De plus, pour la construction du nouveau pont Champlain, le gouvernement fédéral n’a pas fait de concours international invitant les designers de ponts à présenter leurs propositions. Il a unilatéralement décidé d’engager le compétent danois Poule Ove Jensen. À ce moment-là, il a mis de côté la possibilité d’obtenir les concepts d’autres grands designers, tel sir Norman Foster qui a fait le superbe viaduc de Millau. 
 
L’architecte français Roger Taillibert est un de ceux qui auraient aimé présenter leur projet de pont mais n’en ont pas eu l’opportunité. Devant l’évolution du dossier, il a décidé de faire connaître, en catastrophe, son projet aux Montréalais. C’est un beau et spectaculaire projet, tout d’acier, qui, il me semble, leur plait plus que celui de Jensen. Taillibert assure qu’il est moins cher et peut être réalisé plus rapidement. Or, sa proposition arrive en pleine période de préparation des soumissions pour la réalisation du nouveau pont par les trois groupes de constructeurs choisis par le fédéral. Ils doivent présenter leurs propositions techniques dans un peu plus de 2 mois, le 4 février 2015, et leurs propositions financières le 1er avril 2015.
 
Les groupes choisis sont très compétents et regroupent chacun des ingénieurs et constructeurs de grande réputation au Québec, au Canada et à travers le monde pour la réalisation de grands ouvrages d'art semblables. Ils doivent respecter le design et le concept de Jensen, mais à la demande du gouvernement fédéral, ils pourraient soumettre un prix pour un pont à quatre voies dans chaque sens au lieu de trois et en faire les plans et devis. Un retard de quelques mois seulement pour la remise de propositions dans ce sens serait requis mais le résultat en vaut la chandelle.
 
Le projet actuel du nouveau pont Champlain doit être repensé. Il ne s’agit pas de changer les équipes de constructeurs choisis pour la compétition, mais plutôt de réfléchir davantage à sa capacité-véhicules et à son allure. Jensen devrait modifier son projet pour ajouter de nouvelles voies.
 
Malheureusement, cela n’assure pas que notre pont sera le meilleur possible à tous les points de vue car si d’autres designers, jamais sollicités, sont en mesure de proposer des solutions différentes, pratiques, moins coûteuses, plus spectaculaires, pourquoi ne pas les considérer ? Sur la proposition de Taillibert, le ministre Lebel a affirmé spontanément « il est trop tard ! » sans même demander à ses ingénieurs d’examiner le concept proposé par Taillibert avant de le rejeter du revers de la main.

Trop tard ? Pourtant, si un projet représente une solution permettant d’avancer la livraison du pont, il ne peut être question de retard.

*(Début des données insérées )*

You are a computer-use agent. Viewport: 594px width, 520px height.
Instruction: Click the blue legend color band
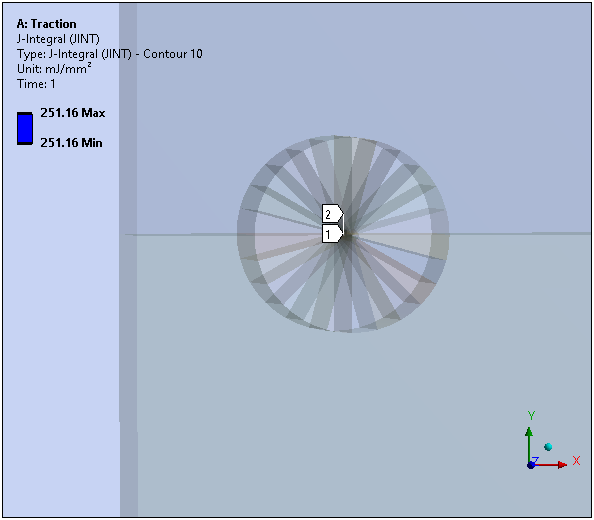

Et s’il était moins coûteux, cela diminuerait le coût du péage, non ? On n’a pas les moyens de refuser de meilleures idées ou de meilleurs concepts. Si le concept de Taillibert est acceptable au point de vue technique, pourquoi ne pas le soumettre aux soumissionnaires comme possibilité d’une proposition alternative.
 
Notre nouveau pont sera là longtemps et ces quelques mois supplémentaires peuvent changer beaucoup de choses. 
 
Les Montréalais ont débattu sur le nom du nouveau pont, mais ils n’ont pas eu la possibilité de discuter de son concept et design, ce qui est beaucoup plus important. Le temps est venu qu’ils s’impliquent.
 
Nous voulons le plus beau pont. Nous voulons qu’il réponde aux pressants problèmes quotidiens de mobilité pour les personnes et les marchandises. Nous voulons éliminer la pollution que génère la congestion qui nous confronte, de plus en plus chaque jour. Nous voulons que les économies montréalaise et québécoise cessent d’être pénalisées par les problèmes de circulation des véhicules. C'était le constat de la Commission Nicolet.